Comedy doesn’t always age well. Revisit, for argument’s sake, the “Austin Powers” trilogy, or pretty much anything starring Rob Schneider, to witness how quickly those scenarios that seemed so funny a few years ago can lose their charm. It’s that much more refreshing, consequently, to watch The Importance of Being Earnest, Oscar Wilde’s 113-year-old sitcom of manners, and marvel at how it can appear so wrinkle-free, especially under the spirited execution of the Pearl Theatre Company.

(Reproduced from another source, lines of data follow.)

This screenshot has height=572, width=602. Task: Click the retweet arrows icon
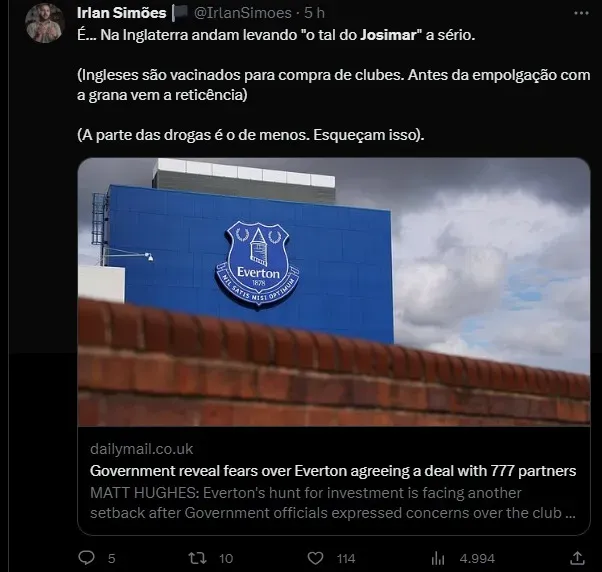click(198, 558)
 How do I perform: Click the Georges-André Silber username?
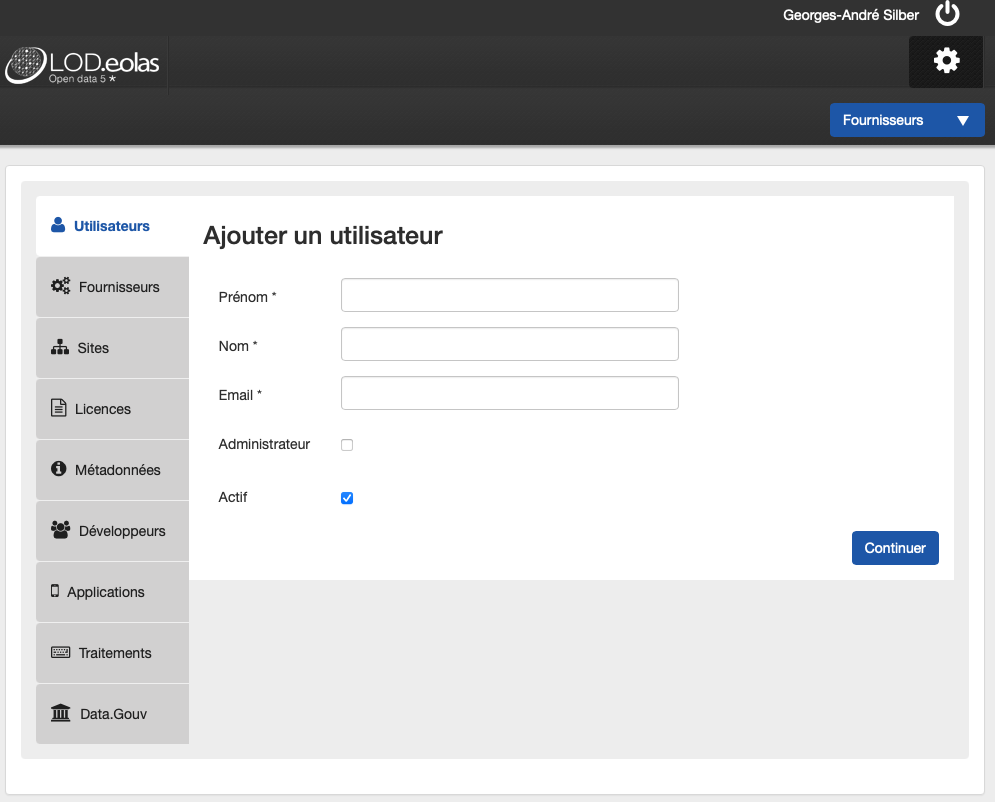click(851, 15)
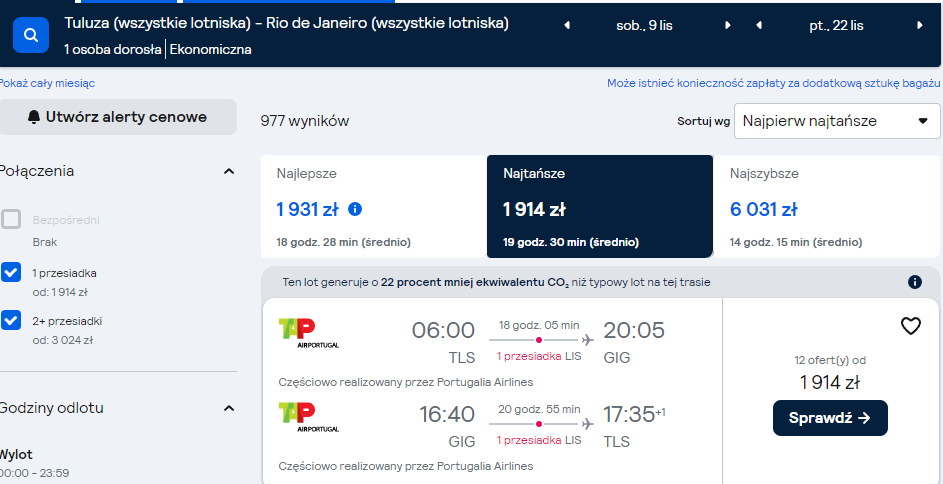Click the Sprawdź button
The image size is (943, 484).
(830, 418)
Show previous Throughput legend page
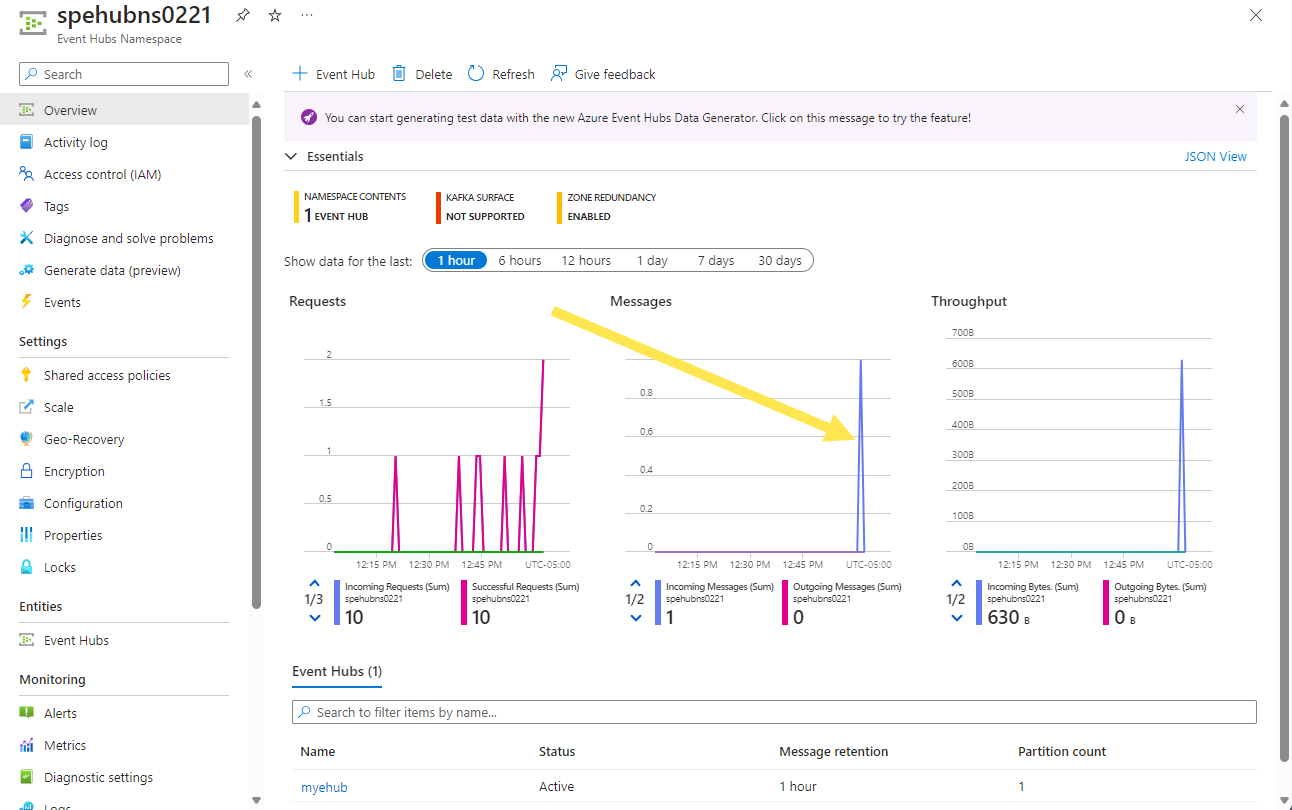This screenshot has height=810, width=1292. [957, 583]
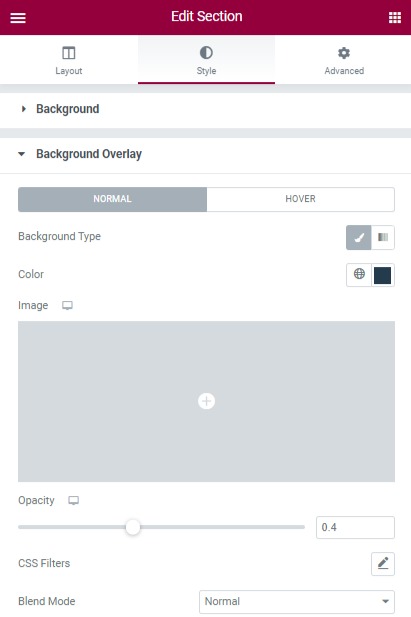Click the opacity value field
411x617 pixels.
click(355, 527)
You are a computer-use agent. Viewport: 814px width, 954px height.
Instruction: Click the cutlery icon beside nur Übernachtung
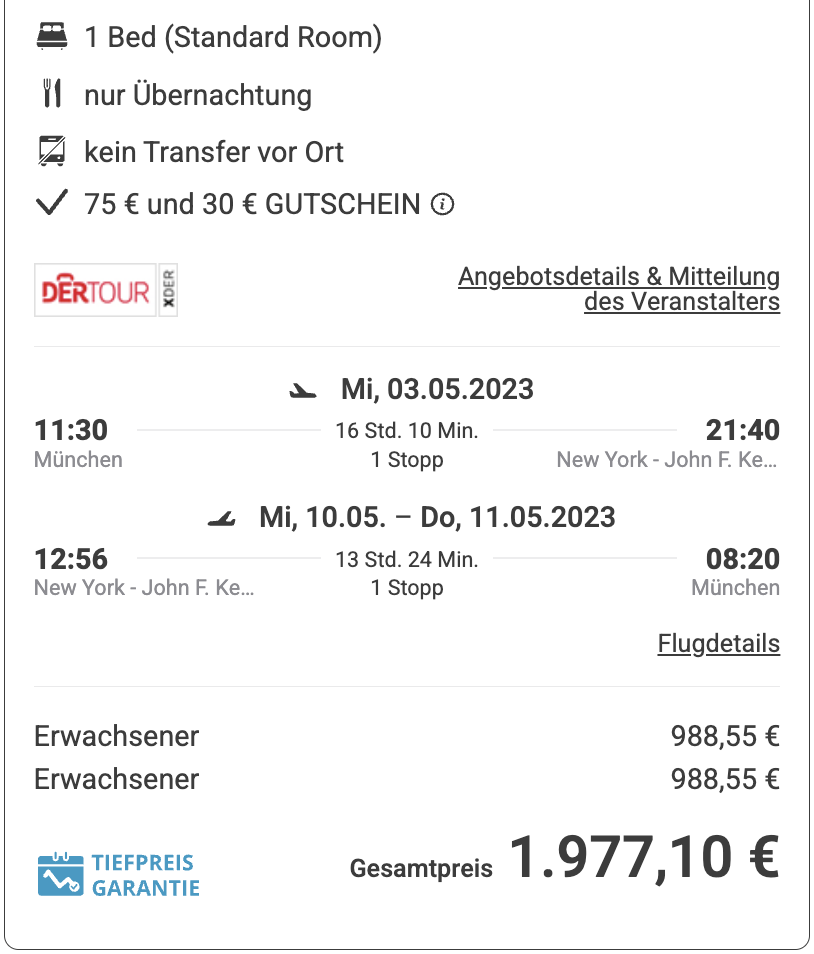(x=52, y=93)
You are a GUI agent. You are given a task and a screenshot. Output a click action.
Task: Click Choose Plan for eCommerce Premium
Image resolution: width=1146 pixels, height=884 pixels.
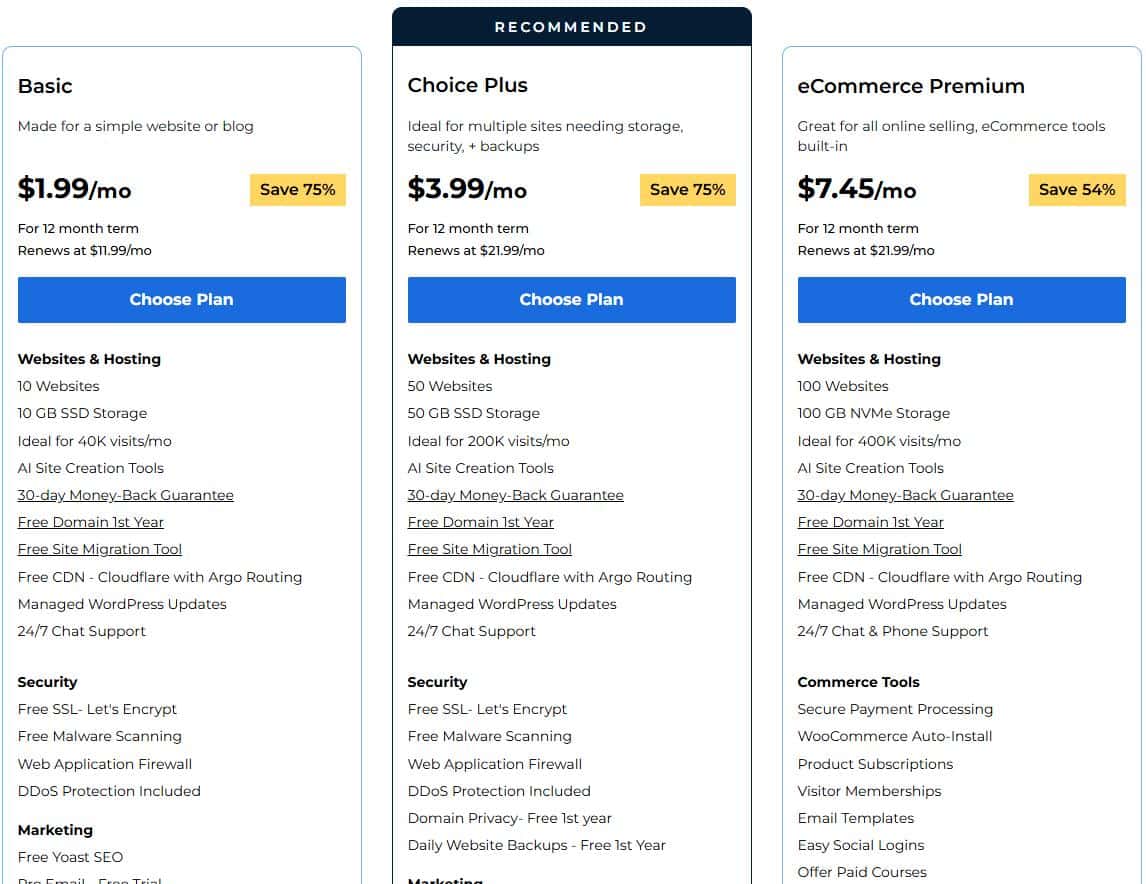tap(961, 300)
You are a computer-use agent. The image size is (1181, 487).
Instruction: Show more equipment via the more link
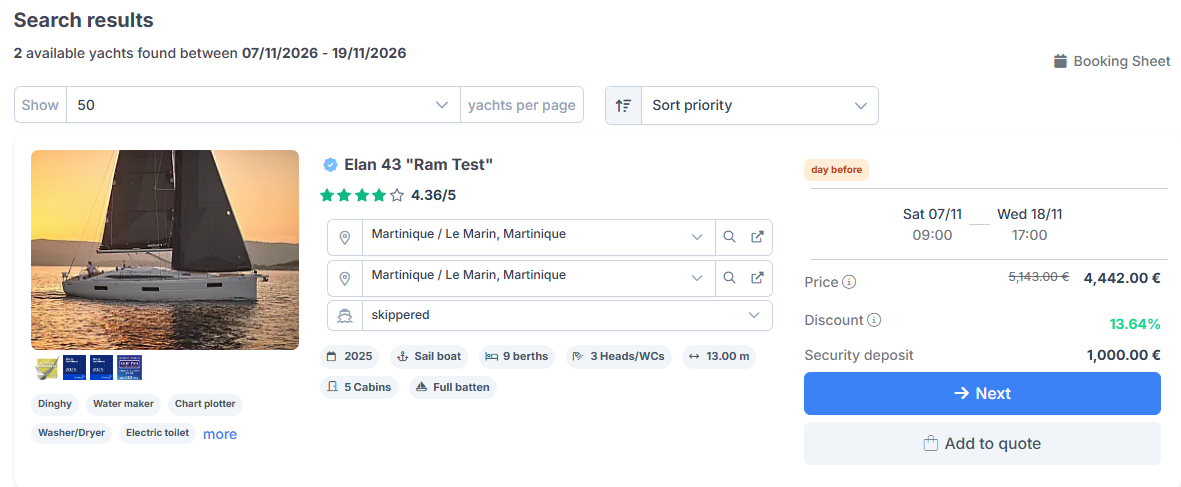pos(220,434)
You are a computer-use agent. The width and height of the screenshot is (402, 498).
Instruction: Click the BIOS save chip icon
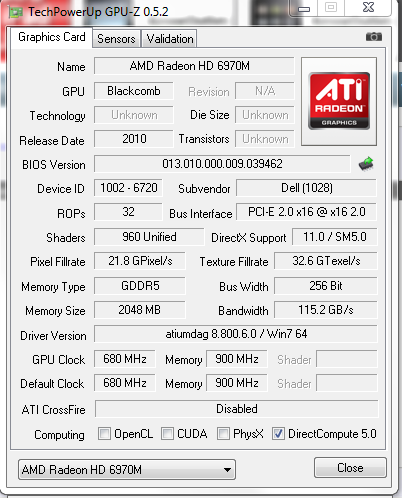point(366,164)
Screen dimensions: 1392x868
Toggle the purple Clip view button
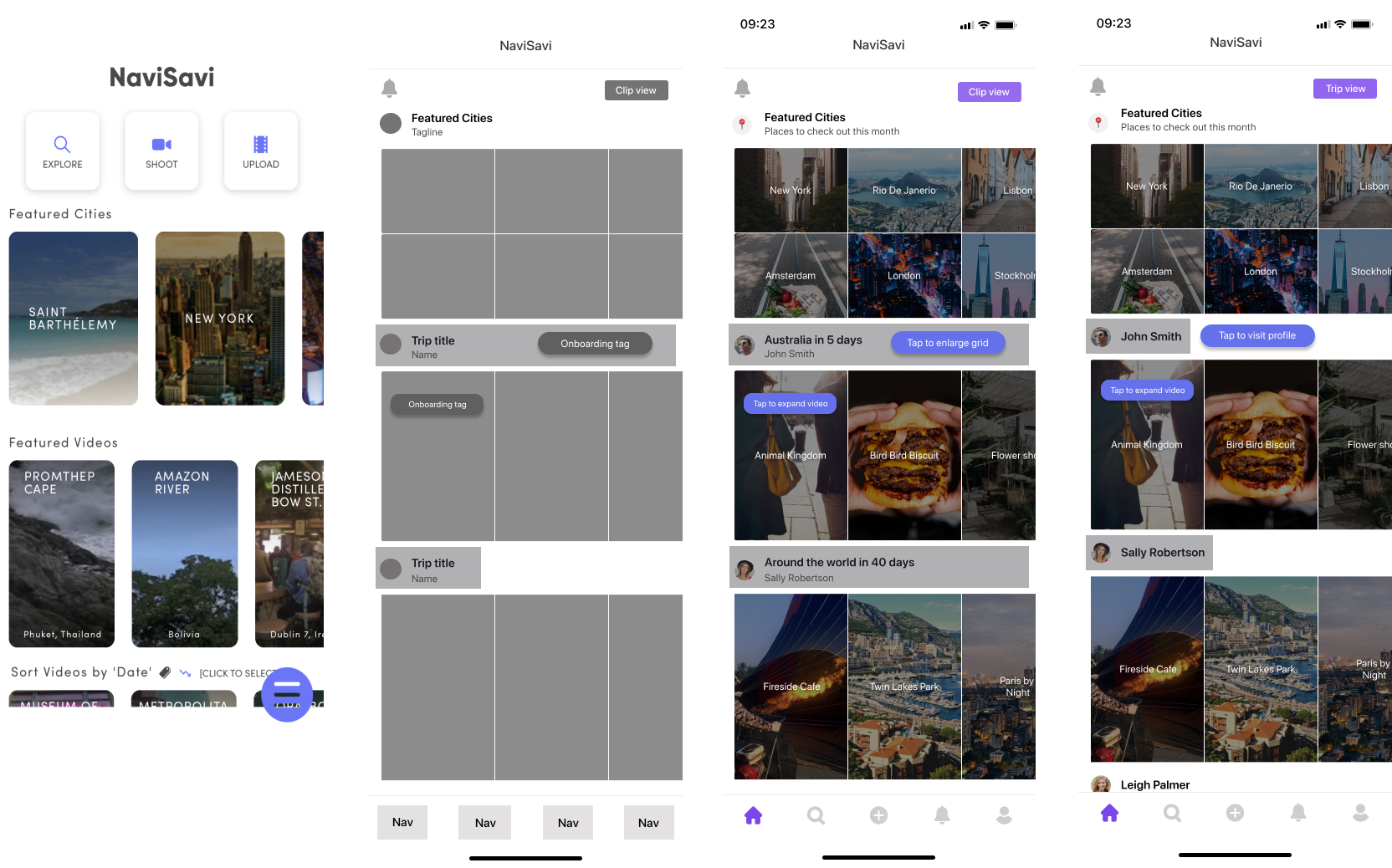click(x=989, y=92)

Algernon Moncrieff, a London bachelor and unapologetic super-fop, so loathes the social obligations of Victorian high society that, in order to avoid them, he has conjured up an imaginary invalid friend — one who lives out in the sticks and, conveniently, requires care whenever Algernon wants to skip out on a particular invite. Algernon’s similarly feckless friend, Jack Worthing, actually does live out in the sticks. However, because he likes to make no-questions-asked trips into the city, Jack often pretends he’s visiting his ne’er-do-well brother, Ernest, who, like Algernon’s invalid friend, doesn’t actually exist. When Algernon discovers that Jack is the legal guardian of an 18-year-old ward named Cecily, he shows up unannounced at Jack’s country home, hoping to seduce the young naïf by passing himself off as Jack’s non-existent brother. Jack and Algernon’s respective charades begin to dissolve when Gwendolen — Jack’s fiancée and Algernon’s cousin — also arrives at the house, unintentionally threatening to expose the double lives of both men.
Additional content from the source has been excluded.